§ Excerpt
Abstract:
Disclosed is a heat sink clip assembly comprising a frame and a clip for securing and aligning a heat sink with an electronic device package. The frame includes a cavity for receiving the electronic device package with the leads thereof exposed for mounting on a printed circuit board or the like. A resilient heat sink clip is removably engaged with a pair of latching members on the perimeter of the frame. The clip includes means for releasably gripping the heat sink. The heat sink is urged by the heat sink clip into intimate thermal contact with the electronic device package for dissipation of heat therefrom.

Description:
FIELD OF THE INVENTION 
     This invention relates generally to apparatus for securing electronic components together. More particularly, it relates to apparatus for use in securing a heat sink to an electronic device package. 
     BACKGROUND OF THE INVENTION 
     For purposes of this disclosure, a heat sink is any body of metal or like material placed in contact with an electronic device package for transferring heat through conduction from the semiconductor device contained in the electronic device package and rapidly dissipating such heat to the environment. One type of electronic device package is known as a gate array. A gate array includes a relatively thin square or rectangular housing containing a semiconductor device. A plurality of rigid leads are electrically connected to the semiconductor device and extend downwardly from a lower surface of the housing. The gate array is mounted on a printed circuit board by inserting each of the leads into an aligned preformed hole in the printed circuit board and soldering the lead therein. 
     Finned heat sinks have been found to be particularly effective when used with gate arrays. A finned heat sink consists of a central post having a plurality of spaced fins extending radially from the post. When one end of the post is mounted on the gate array housing, heat generated by the semiconductor device contained therein is conveyed through the post and dissipated into the environment by the large surface area presented by the fins. 
     Various means have been used in the past to attach a heat sink in intimate thermal contact with an electronic device package. It is known to glue or otherwise adhesively attach a heat sink to an electronic device package such as a gate array. However, assembly of a sink to the electronic deice package is messy, tedious, labor intensive and therefore expensive and it is difficult to accurately align the heat sink with the electronic device package. This is particularly a problem when attaching a finned heat sink to a gate array. Many of the commonly used adhesives emit fumes or otherwise constitute an undesirable health hazard. Frequently, it is necessary to cure the glue at an elevated temperature for extended periods of time, further increasing the manufacturing costs. It is also sometimes desirable to remove the heat sink from the electronic device package for repair or replacement. This is extremely difficult, if not impossible, to accomplish when the heat sink is adhesively mounted on the electronic device package. 
     SUMMARY OF THE INVENTION 
     The present invention provides a heat sink clip assembly for securing a heat sink to an electronic device package for dissipation of heat therefrom. The heat sink clip assembly includes a frame having cavity for receiving the electronic device package and a pair of flanges for releasably securing the heat sink clip to the frame. The heat sink clip is also adapted to releasably grip the heat sink so as to align and secure the heat sink in intimate thermal contact with the electronic device package. The invention therefore provides the advantages of improved heat sink clip assembly for use in securing a finned heat sink in intimate thermal contact with a gate array which mechanically secures the heat sink to the electronic device package. The structure of the invention automatically aligns the heat sink with the electronic device package and is quickly and easily assembled and disassembled from the heat sink and electronic device package.

§ Direction
Write the next part of the heat sink clip assembly description, starting right after its final sentence. The material after this text isn't needed.

§ Supplied material
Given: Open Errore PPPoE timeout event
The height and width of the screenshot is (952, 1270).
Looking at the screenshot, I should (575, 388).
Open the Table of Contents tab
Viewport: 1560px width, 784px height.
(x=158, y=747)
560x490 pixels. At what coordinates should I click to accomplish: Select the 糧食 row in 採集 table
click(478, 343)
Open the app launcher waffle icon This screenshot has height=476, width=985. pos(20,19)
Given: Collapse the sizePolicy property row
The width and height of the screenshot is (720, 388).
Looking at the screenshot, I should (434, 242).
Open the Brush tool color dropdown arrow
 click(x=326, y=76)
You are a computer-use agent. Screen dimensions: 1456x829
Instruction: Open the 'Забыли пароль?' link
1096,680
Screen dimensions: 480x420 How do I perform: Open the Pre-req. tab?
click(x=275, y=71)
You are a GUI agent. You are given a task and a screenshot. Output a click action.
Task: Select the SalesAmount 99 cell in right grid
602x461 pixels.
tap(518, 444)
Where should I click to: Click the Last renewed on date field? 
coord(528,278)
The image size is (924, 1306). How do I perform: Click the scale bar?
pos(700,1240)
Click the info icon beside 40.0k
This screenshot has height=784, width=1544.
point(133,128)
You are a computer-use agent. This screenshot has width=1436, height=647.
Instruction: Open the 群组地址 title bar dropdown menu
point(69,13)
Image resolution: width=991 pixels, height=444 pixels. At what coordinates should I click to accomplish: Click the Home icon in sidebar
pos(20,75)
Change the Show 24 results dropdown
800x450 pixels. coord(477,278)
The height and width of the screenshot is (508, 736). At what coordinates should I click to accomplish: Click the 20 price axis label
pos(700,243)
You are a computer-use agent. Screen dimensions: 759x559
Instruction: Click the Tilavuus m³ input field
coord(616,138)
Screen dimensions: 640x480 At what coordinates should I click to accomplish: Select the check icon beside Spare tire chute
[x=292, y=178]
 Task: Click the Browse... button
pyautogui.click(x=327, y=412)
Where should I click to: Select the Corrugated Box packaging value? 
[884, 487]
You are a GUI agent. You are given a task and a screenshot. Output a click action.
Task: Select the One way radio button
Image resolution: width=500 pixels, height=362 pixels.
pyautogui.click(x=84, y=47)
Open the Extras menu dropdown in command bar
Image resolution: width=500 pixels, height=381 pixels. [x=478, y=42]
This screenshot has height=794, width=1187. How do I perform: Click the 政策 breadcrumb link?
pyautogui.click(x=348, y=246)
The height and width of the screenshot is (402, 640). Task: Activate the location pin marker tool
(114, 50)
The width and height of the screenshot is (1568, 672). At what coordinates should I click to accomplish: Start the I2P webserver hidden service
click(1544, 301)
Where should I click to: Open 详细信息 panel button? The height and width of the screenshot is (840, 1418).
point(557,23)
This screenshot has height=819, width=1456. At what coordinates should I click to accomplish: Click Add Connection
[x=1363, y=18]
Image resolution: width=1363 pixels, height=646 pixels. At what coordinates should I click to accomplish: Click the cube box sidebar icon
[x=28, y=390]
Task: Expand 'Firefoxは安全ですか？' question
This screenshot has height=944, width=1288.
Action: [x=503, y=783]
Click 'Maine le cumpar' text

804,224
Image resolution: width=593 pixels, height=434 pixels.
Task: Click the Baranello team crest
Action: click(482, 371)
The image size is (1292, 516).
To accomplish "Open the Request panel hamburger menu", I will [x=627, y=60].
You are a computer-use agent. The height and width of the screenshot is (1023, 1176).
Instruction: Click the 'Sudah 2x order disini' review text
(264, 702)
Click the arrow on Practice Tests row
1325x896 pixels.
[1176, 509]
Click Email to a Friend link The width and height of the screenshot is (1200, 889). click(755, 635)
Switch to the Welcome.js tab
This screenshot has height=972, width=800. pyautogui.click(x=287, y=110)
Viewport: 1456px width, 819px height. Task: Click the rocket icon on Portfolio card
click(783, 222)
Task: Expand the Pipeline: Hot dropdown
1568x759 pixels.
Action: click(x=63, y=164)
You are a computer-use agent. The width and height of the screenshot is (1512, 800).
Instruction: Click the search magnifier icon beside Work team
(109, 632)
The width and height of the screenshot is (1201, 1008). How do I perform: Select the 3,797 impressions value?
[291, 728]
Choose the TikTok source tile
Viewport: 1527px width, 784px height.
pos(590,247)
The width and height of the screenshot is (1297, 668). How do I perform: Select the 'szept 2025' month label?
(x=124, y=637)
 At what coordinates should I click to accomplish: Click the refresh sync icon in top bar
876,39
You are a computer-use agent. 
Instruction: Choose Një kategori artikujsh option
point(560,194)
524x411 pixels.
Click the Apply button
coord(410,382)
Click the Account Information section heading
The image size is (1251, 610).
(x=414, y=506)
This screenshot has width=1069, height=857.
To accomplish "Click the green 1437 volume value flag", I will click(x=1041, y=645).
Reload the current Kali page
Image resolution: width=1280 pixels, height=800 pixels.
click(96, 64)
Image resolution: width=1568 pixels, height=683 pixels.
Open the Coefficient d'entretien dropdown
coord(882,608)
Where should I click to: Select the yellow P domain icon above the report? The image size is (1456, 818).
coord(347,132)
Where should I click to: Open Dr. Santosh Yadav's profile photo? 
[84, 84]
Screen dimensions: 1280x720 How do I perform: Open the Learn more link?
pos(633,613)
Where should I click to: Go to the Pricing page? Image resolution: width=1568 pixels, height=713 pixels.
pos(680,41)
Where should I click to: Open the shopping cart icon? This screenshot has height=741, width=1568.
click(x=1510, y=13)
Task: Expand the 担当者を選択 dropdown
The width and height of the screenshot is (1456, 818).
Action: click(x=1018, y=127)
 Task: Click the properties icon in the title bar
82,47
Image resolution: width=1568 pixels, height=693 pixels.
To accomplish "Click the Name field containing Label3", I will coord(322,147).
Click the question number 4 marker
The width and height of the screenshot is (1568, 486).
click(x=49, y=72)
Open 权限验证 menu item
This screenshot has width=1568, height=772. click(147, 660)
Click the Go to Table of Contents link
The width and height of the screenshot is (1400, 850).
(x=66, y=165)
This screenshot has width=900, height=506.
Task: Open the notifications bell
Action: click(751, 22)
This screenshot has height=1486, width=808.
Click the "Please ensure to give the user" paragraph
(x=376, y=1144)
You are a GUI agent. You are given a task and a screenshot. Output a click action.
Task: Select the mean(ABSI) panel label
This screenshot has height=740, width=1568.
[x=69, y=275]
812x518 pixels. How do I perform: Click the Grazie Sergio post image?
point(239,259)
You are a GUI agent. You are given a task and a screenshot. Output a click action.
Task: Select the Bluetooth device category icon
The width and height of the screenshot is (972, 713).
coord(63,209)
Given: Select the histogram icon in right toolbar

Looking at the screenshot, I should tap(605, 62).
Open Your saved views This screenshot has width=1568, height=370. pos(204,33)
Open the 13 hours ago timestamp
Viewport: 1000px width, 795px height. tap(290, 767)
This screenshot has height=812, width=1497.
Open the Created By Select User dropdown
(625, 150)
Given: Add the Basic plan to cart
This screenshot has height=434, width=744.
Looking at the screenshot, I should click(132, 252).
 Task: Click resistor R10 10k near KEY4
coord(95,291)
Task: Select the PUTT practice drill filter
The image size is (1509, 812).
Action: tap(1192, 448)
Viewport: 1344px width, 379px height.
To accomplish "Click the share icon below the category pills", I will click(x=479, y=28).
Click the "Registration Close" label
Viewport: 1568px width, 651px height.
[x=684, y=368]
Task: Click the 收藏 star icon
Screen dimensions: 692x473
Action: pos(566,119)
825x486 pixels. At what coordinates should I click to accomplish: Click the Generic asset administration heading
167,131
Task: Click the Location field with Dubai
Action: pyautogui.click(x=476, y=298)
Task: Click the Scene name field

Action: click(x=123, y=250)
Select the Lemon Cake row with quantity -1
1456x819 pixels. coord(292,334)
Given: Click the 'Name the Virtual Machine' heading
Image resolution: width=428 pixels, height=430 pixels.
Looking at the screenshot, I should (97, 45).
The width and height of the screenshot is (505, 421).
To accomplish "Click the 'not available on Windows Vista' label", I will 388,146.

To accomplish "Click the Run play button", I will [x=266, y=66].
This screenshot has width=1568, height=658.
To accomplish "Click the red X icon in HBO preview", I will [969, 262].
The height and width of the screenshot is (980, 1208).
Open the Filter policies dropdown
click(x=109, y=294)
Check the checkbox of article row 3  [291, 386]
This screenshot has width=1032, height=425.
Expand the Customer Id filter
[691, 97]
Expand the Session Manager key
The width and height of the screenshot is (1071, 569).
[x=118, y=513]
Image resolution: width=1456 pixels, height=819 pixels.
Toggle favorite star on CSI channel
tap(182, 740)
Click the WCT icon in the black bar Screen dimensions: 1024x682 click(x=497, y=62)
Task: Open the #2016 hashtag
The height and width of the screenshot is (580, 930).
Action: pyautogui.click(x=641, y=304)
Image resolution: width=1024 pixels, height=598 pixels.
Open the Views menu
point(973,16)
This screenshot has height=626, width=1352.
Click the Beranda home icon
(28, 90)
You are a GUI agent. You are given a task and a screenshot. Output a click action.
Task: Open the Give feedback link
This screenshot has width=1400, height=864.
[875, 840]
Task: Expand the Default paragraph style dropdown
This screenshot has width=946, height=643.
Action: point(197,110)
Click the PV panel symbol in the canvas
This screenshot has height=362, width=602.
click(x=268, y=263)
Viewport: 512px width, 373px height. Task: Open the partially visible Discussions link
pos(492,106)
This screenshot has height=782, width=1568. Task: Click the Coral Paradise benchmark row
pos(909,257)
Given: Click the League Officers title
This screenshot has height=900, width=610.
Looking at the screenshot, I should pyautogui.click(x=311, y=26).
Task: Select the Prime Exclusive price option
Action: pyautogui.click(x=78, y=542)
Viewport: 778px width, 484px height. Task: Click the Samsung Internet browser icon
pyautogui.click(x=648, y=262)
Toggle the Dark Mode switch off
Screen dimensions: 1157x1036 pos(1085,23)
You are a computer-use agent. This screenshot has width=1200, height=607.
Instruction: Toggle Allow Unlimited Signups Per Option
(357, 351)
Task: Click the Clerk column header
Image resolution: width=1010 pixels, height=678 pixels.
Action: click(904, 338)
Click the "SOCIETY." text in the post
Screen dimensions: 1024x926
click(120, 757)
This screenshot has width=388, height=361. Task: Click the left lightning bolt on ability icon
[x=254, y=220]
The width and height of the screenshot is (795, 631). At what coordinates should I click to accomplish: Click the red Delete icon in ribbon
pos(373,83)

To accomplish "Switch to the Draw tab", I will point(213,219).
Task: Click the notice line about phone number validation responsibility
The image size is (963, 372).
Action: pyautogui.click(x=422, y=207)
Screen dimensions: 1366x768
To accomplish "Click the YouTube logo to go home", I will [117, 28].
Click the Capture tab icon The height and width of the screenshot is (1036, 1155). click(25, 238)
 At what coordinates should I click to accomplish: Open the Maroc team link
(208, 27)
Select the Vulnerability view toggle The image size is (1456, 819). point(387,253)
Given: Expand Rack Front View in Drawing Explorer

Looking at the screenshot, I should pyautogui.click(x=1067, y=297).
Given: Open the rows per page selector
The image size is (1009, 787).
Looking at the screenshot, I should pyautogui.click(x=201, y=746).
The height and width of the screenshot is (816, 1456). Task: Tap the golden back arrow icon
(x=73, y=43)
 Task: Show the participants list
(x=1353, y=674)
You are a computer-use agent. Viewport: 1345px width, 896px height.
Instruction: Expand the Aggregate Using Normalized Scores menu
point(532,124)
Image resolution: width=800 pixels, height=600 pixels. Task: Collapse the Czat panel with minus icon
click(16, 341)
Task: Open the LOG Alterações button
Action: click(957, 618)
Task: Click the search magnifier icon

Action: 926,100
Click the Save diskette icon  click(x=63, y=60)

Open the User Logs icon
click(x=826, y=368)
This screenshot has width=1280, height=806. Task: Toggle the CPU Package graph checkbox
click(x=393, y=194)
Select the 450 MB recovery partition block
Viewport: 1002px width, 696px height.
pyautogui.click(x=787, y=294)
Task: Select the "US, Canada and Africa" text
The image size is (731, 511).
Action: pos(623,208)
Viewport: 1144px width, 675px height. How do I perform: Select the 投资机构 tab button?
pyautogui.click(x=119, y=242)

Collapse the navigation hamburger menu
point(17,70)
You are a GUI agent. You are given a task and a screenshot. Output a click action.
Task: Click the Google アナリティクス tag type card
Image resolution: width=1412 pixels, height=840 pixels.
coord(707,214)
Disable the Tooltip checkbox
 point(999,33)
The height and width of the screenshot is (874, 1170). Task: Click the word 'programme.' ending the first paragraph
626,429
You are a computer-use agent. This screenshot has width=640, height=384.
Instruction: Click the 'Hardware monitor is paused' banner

§ Output below
    
    
     BRIEF DESCRIPTION OF THE DRAWINGS 
     So that the manner in which the above recited features and advantages of the invention as well as others which will become apparent to those skilled in the art are obtained and can be understood in detail, a more particular description of the invention briefly summarized above may be had by reference to the embodiments thereof which are illustrated in the accompanying drawing, which drawing forms a part of the specification and in which like numerals depict like parts in the several views. It is to be noted, however, that the appended drawing illustrates only preferred embodiments of the invention and is therefore not to be considered limiting of its scope, for the invention may admit to other equally effective embodiments. 
     FIG. 1 is an exploded perspective view of a heat sink clip assembly according to one embodiment of the invention. 
     FIG. 2 is a side elevational view of the heat sink clip assembly of FIG. 1. 
     FIG. 3 is a top plan view of the frame of FIG. 1. 
     FIG. 4 is a fragmentary sectional view taken along plane 4--4 of FIG. 3. 
     FIG. 5 is a top plan view of the heat sink clip of FIG. 1. 
     FIG. 5a is a perspective view of an alternate embodiment of the heat sink clip of FIG. 5. 
     FIG. 6 is a side elevational view of the heat sink clip of FIG. 1. 
     FIG. 7 is an end view of the heat sink clip of FIG. 1. 
     FIG. 8A is a fragmentary sectional view of the heat sink clip and finned heat sink assembly of FIG. 2 taken immediately above the heat sink clip. 
     FIG. 8B is a magnified fragmentary view of the heat sink clip of FIG. 2 engaged with a latching member. 
     FIG. 9 is an exploded view of an alternate embodiment of the heat sink clip assembly of the invention. 
     FIG. 10 is a perspective view of the heat sink clip assembly of FIG. 9. 
     FIG. 11 is a top plan view of an alternate embodiment of the heat sink clip of FIG. 9. 
     FIG. 12 is a fragmentary side view of the heat sink clip of FIG. 11. 
     FIG. 13 is a fragmentary sectional view of a heat sink clip assembly using the clip of FIG. 11. 
     FIG. 14 is an exploded perspective view of another alternate embodiment of the heat sink clip assembly of the invention.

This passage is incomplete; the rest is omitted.